■ Data to process:
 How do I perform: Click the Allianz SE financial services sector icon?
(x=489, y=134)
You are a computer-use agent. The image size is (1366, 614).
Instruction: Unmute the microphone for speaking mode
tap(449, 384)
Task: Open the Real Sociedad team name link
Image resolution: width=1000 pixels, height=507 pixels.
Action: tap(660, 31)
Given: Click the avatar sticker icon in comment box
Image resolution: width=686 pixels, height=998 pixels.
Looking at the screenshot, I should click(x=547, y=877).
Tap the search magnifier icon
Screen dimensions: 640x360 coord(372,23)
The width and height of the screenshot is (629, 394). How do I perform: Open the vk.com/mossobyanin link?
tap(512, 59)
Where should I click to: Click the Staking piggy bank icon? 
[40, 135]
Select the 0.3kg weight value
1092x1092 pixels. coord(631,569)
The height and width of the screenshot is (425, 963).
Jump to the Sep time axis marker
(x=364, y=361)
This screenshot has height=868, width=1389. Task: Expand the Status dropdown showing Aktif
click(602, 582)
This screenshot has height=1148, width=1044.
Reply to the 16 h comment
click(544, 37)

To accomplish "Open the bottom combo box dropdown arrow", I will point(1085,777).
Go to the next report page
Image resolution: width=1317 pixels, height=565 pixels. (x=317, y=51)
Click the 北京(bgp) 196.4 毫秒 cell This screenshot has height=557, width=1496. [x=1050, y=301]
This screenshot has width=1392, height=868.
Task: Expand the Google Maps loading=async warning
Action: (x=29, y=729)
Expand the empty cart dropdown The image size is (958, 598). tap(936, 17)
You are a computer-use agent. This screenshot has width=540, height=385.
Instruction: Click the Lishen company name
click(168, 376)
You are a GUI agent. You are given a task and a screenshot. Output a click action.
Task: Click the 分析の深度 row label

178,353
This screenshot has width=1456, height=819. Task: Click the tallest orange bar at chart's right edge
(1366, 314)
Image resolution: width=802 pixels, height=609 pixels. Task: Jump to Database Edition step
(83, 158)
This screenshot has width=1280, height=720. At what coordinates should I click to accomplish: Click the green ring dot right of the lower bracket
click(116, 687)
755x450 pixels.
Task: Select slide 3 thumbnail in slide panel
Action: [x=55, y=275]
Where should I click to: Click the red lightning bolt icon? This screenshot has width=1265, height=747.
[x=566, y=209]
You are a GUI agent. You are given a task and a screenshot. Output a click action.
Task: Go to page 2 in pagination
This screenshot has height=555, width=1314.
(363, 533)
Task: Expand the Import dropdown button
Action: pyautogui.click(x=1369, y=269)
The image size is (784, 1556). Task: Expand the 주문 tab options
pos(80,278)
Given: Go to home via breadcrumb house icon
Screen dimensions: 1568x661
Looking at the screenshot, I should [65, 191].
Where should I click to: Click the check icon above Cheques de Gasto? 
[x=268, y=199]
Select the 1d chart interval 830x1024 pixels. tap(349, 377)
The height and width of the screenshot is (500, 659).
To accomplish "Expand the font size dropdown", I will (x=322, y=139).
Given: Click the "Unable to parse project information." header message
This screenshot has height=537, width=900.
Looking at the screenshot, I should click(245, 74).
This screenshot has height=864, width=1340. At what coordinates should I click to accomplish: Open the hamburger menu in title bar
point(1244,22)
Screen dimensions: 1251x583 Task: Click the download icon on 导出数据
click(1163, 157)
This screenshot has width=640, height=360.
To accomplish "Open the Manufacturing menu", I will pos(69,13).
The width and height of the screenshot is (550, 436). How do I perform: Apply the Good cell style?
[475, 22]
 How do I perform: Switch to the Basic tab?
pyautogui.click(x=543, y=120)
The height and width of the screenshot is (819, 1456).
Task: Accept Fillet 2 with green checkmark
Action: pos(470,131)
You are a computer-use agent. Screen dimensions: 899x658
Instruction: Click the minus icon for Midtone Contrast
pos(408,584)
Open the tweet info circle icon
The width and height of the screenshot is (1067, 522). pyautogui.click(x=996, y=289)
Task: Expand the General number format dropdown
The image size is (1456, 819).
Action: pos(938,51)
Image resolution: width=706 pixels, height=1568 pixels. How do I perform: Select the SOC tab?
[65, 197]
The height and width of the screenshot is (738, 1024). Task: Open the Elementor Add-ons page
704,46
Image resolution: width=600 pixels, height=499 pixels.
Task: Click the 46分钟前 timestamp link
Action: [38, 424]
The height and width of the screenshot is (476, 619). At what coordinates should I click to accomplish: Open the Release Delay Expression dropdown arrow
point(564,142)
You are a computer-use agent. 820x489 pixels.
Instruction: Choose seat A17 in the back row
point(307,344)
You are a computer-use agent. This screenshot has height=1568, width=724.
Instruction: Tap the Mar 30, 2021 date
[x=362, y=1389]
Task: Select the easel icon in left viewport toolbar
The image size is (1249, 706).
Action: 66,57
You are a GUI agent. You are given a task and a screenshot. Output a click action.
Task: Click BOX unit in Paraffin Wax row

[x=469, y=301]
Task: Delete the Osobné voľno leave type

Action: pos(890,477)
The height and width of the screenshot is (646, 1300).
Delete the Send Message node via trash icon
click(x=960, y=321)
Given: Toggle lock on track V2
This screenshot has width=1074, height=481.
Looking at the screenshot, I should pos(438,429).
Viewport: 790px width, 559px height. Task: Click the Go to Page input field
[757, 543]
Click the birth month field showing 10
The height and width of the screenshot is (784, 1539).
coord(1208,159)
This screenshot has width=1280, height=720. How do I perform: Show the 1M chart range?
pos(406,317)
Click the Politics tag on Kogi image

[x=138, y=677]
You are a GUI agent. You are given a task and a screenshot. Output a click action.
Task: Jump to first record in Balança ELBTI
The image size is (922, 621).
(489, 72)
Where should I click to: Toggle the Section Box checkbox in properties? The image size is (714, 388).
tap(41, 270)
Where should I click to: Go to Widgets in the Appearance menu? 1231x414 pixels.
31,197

■ Work required: The answer should consist of all the lines above, retyped exactly.

■ Solution to this exercise:
 How do I perform: Click the Allianz SE financial services sector icon?
(x=489, y=134)
You are a computer-use agent. The image size is (1366, 614).
Instruction: Unmute the microphone for speaking mode
tap(449, 384)
Task: Open the Real Sociedad team name link
Image resolution: width=1000 pixels, height=507 pixels.
Action: tap(660, 31)
Given: Click the avatar sticker icon in comment box
Image resolution: width=686 pixels, height=998 pixels.
Looking at the screenshot, I should click(x=547, y=877).
Tap the search magnifier icon
Screen dimensions: 640x360 coord(372,23)
The width and height of the screenshot is (629, 394). How do I perform: Open the vk.com/mossobyanin link?
tap(512, 59)
Where should I click to: Click the Staking piggy bank icon? 
[40, 135]
Select the 0.3kg weight value
1092x1092 pixels. coord(631,569)
The height and width of the screenshot is (425, 963).
Jump to the Sep time axis marker
(x=364, y=361)
This screenshot has height=868, width=1389. Task: Expand the Status dropdown showing Aktif
click(602, 582)
This screenshot has height=1148, width=1044.
Reply to the 16 h comment
click(544, 37)

To accomplish "Open the bottom combo box dropdown arrow", I will point(1085,777).
Go to the next report page
Image resolution: width=1317 pixels, height=565 pixels. (x=317, y=51)
Click the 北京(bgp) 196.4 毫秒 cell This screenshot has height=557, width=1496. [x=1050, y=301]
This screenshot has width=1392, height=868.
Task: Expand the Google Maps loading=async warning
Action: (x=29, y=729)
Expand the empty cart dropdown The image size is (958, 598). tap(936, 17)
You are a computer-use agent. This screenshot has width=540, height=385.
Instruction: Click the Lishen company name
click(168, 376)
You are a GUI agent. You are given a task and a screenshot. Output a click action.
Task: Click the 分析の深度 row label

178,353
This screenshot has width=1456, height=819. Task: Click the tallest orange bar at chart's right edge
(1366, 314)
Image resolution: width=802 pixels, height=609 pixels. Task: Jump to Database Edition step
(83, 158)
This screenshot has width=1280, height=720. At what coordinates should I click to accomplish: Click the green ring dot right of the lower bracket
click(116, 687)
755x450 pixels.
Task: Select slide 3 thumbnail in slide panel
Action: [x=55, y=275]
Where should I click to: Click the red lightning bolt icon? This screenshot has width=1265, height=747.
[x=566, y=209]
You are a GUI agent. You are given a task and a screenshot. Output a click action.
Task: Go to page 2 in pagination
This screenshot has height=555, width=1314.
(363, 533)
Task: Expand the Import dropdown button
Action: pyautogui.click(x=1369, y=269)
The image size is (784, 1556). Task: Expand the 주문 tab options
pos(80,278)
Given: Go to home via breadcrumb house icon
Screen dimensions: 1568x661
Looking at the screenshot, I should [65, 191].
Where should I click to: Click the check icon above Cheques de Gasto? 
[x=268, y=199]
Select the 1d chart interval 830x1024 pixels. tap(349, 377)
The height and width of the screenshot is (500, 659).
To accomplish "Expand the font size dropdown", I will (x=322, y=139).
Given: Click the "Unable to parse project information." header message
This screenshot has height=537, width=900.
Looking at the screenshot, I should click(245, 74).
This screenshot has height=864, width=1340. At what coordinates should I click to accomplish: Open the hamburger menu in title bar
point(1244,22)
Screen dimensions: 1251x583 Task: Click the download icon on 导出数据
click(1163, 157)
This screenshot has width=640, height=360.
To accomplish "Open the Manufacturing menu", I will pos(69,13).
The width and height of the screenshot is (550, 436). How do I perform: Apply the Good cell style?
[475, 22]
 How do I perform: Switch to the Basic tab?
pyautogui.click(x=543, y=120)
The height and width of the screenshot is (819, 1456).
Task: Accept Fillet 2 with green checkmark
Action: pos(470,131)
You are a computer-use agent. Screen dimensions: 899x658
Instruction: Click the minus icon for Midtone Contrast
pos(408,584)
Open the tweet info circle icon
The width and height of the screenshot is (1067, 522). pyautogui.click(x=996, y=289)
Task: Expand the General number format dropdown
The image size is (1456, 819).
Action: pos(938,51)
Image resolution: width=706 pixels, height=1568 pixels. How do I perform: Select the SOC tab?
[65, 197]
The height and width of the screenshot is (738, 1024). Task: Open the Elementor Add-ons page
704,46
Image resolution: width=600 pixels, height=499 pixels.
Task: Click the 46分钟前 timestamp link
Action: [38, 424]
The height and width of the screenshot is (476, 619). At what coordinates should I click to accomplish: Open the Release Delay Expression dropdown arrow
point(564,142)
You are a computer-use agent. 820x489 pixels.
Instruction: Choose seat A17 in the back row
point(307,344)
You are a computer-use agent. This screenshot has height=1568, width=724.
Instruction: Tap the Mar 30, 2021 date
[x=362, y=1389]
Task: Select the easel icon in left viewport toolbar
The image size is (1249, 706).
Action: 66,57
You are a GUI agent. You are given a task and a screenshot. Output a click action.
Task: Click BOX unit in Paraffin Wax row

[x=469, y=301]
Task: Delete the Osobné voľno leave type

Action: pos(890,477)
The height and width of the screenshot is (646, 1300).
Delete the Send Message node via trash icon
click(x=960, y=321)
Given: Toggle lock on track V2
This screenshot has width=1074, height=481.
Looking at the screenshot, I should pos(438,429).
Viewport: 790px width, 559px height. Task: Click the Go to Page input field
[757, 543]
Click the birth month field showing 10
The height and width of the screenshot is (784, 1539).
coord(1208,159)
This screenshot has width=1280, height=720. How do I perform: Show the 1M chart range?
pos(406,317)
Click the Politics tag on Kogi image

[x=138, y=677]
You are a GUI agent. You are given a task and a screenshot. Output a click action.
Task: Jump to first record in Balança ELBTI
The image size is (922, 621).
(489, 72)
Where should I click to: Toggle the Section Box checkbox in properties? The image size is (714, 388).
tap(41, 270)
Where should I click to: Go to Widgets in the Appearance menu? 1231x414 pixels.
31,197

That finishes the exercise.